▸ **About this exercise**
Where does the string "Warranty" appear in the material? Copy each line that holds it.

▸ **Dataset content**
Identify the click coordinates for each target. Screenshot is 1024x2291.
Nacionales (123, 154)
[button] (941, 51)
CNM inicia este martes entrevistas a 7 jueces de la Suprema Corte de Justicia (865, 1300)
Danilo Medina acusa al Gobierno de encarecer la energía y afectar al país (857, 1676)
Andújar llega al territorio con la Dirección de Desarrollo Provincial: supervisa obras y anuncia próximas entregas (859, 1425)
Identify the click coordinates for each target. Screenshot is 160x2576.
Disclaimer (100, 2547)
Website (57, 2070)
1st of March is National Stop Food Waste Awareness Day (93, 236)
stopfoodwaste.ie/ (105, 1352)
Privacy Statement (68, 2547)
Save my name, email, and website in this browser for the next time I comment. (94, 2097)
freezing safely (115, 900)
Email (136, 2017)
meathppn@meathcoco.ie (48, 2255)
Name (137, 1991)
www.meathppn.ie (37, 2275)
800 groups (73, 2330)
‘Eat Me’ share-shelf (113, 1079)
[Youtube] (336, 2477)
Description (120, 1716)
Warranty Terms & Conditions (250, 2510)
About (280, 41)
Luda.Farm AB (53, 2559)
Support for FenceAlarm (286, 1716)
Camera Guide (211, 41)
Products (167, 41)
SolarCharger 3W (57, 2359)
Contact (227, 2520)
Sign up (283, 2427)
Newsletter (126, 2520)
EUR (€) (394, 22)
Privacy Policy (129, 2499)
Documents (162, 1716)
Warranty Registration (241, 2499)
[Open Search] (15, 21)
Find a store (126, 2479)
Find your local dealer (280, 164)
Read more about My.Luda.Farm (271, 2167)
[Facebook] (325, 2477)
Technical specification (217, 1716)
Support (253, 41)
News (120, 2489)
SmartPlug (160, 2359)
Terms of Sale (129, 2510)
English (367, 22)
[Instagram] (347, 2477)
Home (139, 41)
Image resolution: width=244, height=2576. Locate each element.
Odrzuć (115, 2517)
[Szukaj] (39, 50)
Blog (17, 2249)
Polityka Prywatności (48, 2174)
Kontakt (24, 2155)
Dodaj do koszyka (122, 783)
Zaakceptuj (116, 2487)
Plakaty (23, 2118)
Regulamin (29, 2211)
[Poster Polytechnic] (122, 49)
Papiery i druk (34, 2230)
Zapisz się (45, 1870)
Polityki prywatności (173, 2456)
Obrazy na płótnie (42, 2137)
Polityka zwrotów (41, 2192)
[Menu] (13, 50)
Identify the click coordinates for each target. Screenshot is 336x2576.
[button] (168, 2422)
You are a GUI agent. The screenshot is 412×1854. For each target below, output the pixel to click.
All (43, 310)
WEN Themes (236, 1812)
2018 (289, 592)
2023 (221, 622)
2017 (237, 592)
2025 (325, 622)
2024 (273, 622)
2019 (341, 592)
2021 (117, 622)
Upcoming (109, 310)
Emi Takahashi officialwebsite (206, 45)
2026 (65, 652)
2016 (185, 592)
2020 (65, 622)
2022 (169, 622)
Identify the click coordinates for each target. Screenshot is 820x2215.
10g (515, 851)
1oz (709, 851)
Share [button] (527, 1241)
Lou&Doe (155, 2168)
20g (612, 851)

▸ **Problem solution**
Warranty Terms & Conditions (250, 2510)
Warranty Registration (241, 2499)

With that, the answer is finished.